Только теперь Антони заметил, что у него посечен осколками плащ, а на левой руке на ране уже засохла кровь, что ноги его гудели от усталости, глаза болели. Он остановился посреди мостовой, без шапки, с автоматом в руках. Может, сейчас следовало пойти к людям, сказать им что-то такое, что сделало бы это утро отличным от других?
Они и сами знают, наверняка знают. Хотя и держатся обычно, угощают друг друга махоркой, снимают снаряжение, расстегивают мундиры, осматриваются в поисках воды, ворчат на повара, но знают. В их сердцах записан каждый километр фронтовой дороги, имя каждого боевого товарища. И тот русский, который пал под Ленино, и тот пулеметчик, разорванный миной около Тригубовой, и тот тяжелораненый, который тащил лодку в Мерею. Могилы как километровые вехи.
И был великий марш на запад, нелегкий марш, ибо везде приходилось платить жизнью. Но прошли через все: через огонь, бушевавший на Одере, через деревни и городки, наконец, по берлинским улицам… Полевая почта понесет по свету извещения со словами: «Ваш сын пал смертью храбрых в ходе последнего наступления на Берлин». Еще долгие годы будут плакать семьи. И нет им утешения.
— Смотришь?
Антони повернул голову. Это был Рыбецкий.
— Закурим? — Командир полез за кисетом.
— Можно, — согласился Антони.
— Удивительно. — Рыбецкий улыбнулся как бы даже с грустью. — Вот ты сам скажи мне, не чертовски ли это удивительно? Ведь победа. Полная и окончательная. А я думаю только о том, чтобы отоспаться. Когда-то думал: как ступим на их проклятую землю, то отомстим так, как еще никогда никто не мстил. А на деле…
— Жалость берет…
— Даже не могу злиться, — сказал Рыбецкий. — Недалеко отсюда в подвале сидят несколько женщин с детьми. Приказал дать им хлеба.
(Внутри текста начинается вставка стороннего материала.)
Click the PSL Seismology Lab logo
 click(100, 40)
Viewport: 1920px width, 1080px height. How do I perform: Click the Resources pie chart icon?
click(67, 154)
А сейчас раздумываю, хорошо ли сделал? Не надругался ли тем самым над памятью моей убитой матери? Может, кто-нибудь из сыновей или мужей тех женщин казнил ее в тюрьме? Эх, слабая душа у человека!
— А какую бы ты хотел иметь душу? — спросил Антони. — Такую, как у эсэсовцев?
— Получил письмо?
— Да, о Тане ничего не знают. Заместитель командира написал, что еще не вернулась с боевого задания. Видимо, была здесь, в глубине Германии.
— Может быть. Разведка, браток, работала до конца.
— Но было другое письмо. Из дому…
— Надеюсь, что с радостными вестями?
— Да, живы. Младший пока сражается на Нейсе, отец ушел в политику, а Юзеф вернулся из партизан.
— Ну и ты нашелся.
— Да, и я нашелся, — сказал тихо Антони. — Но не каждый солдат вернется с этой войны.